So, I may have my handy-dandy "to-do" list (thank you to www.weddingwire.com) however, I still feel like there are a zillion and one things to do!
It's so difficult, I sit at work all day thinking of the things that I need to take care of, and then I get home and I'm so tired I can't remember which one I was going to take care of :-(
With only 41 days left, I don't really have room to procrastinate anything anymore...I need to stay motivated and get things done the second that I have time. Often times the trouble is the fact that I sit down to start working on one thing and then i remember something else and I go work on that and then i remember another thing and i go work on that...all the while never fully completing any one thing. Then the anxiety kicks in...
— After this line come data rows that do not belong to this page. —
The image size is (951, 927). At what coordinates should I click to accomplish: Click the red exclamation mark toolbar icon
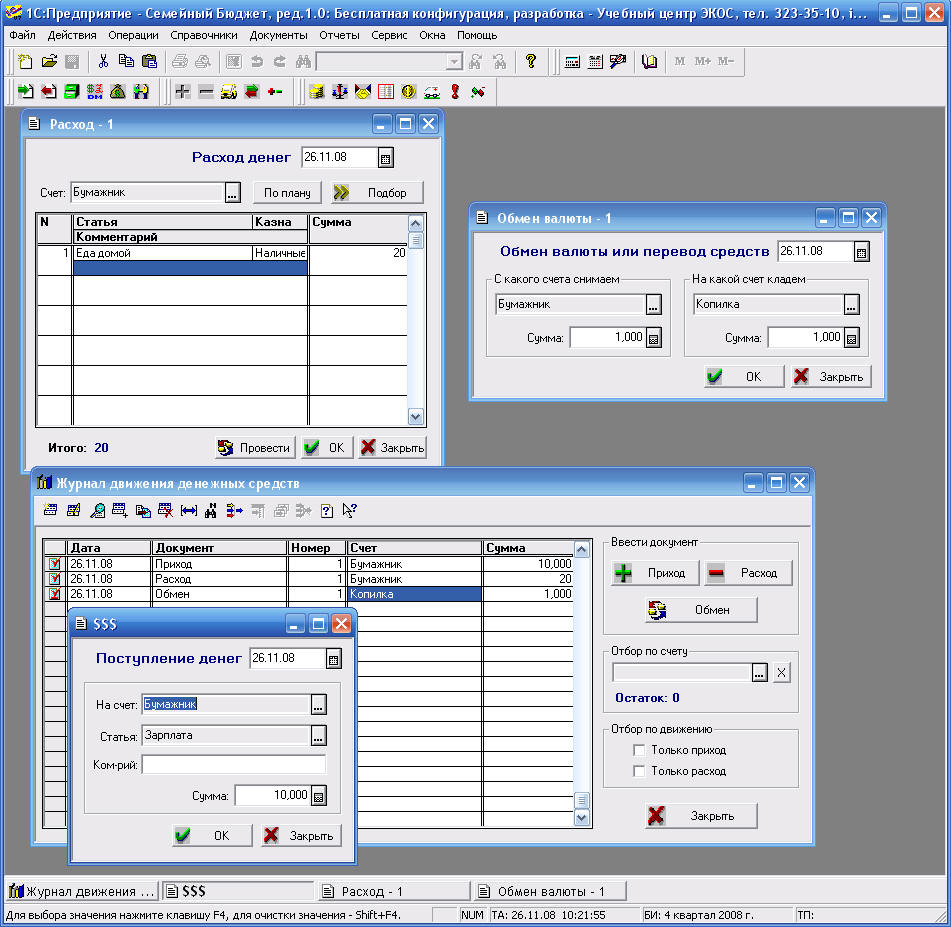[x=455, y=92]

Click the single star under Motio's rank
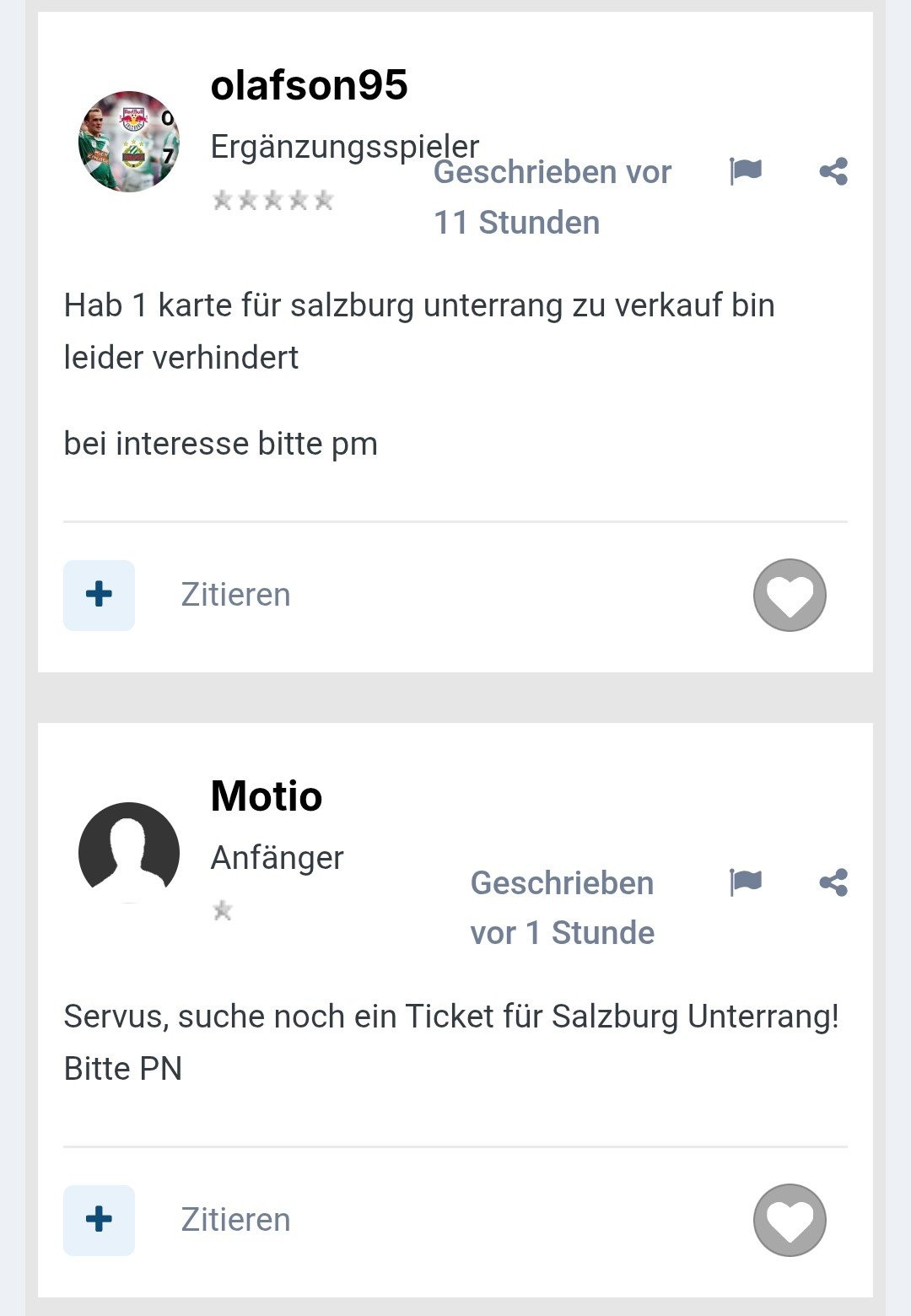223,911
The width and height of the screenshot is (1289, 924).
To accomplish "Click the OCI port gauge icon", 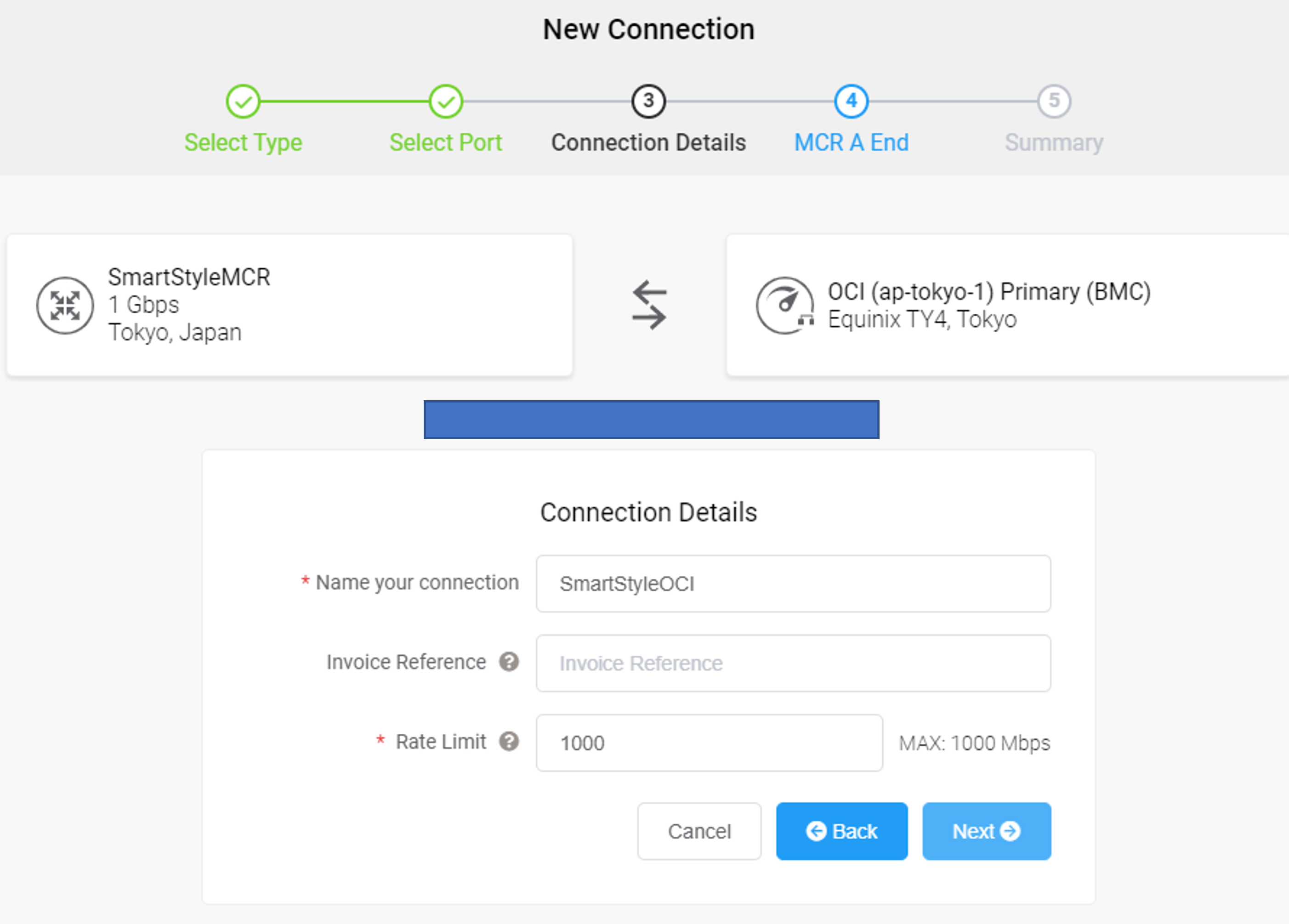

Although, I would have to say is that the "true" stress of wedding planning really doesn't come from the millions of things you have to pick out, buy, pick up, deliver, communicated. Nope, it really comes from EVERYONE else either involved or attending the wedding. My fiance and I have quickly learned that this wedding is not really for "us", it's for everyone else. Sure, it may have the elements that we prefer, but really all the work going into this is to please other people and their expectations. Which makes it even more stressful/disappointing when those people start to complain or disapprove and point out things that aren't going the way they think it should be.
I think at this point, the true motivation that keeps me going is the simple fact of knowing how much I love Jarrod and how much he loves me. It doesn't hurt that we're also getting to spend an entire week in Cancun! I just keep day-dreaming about lying on the beach and a drink with an umbrella in my hand!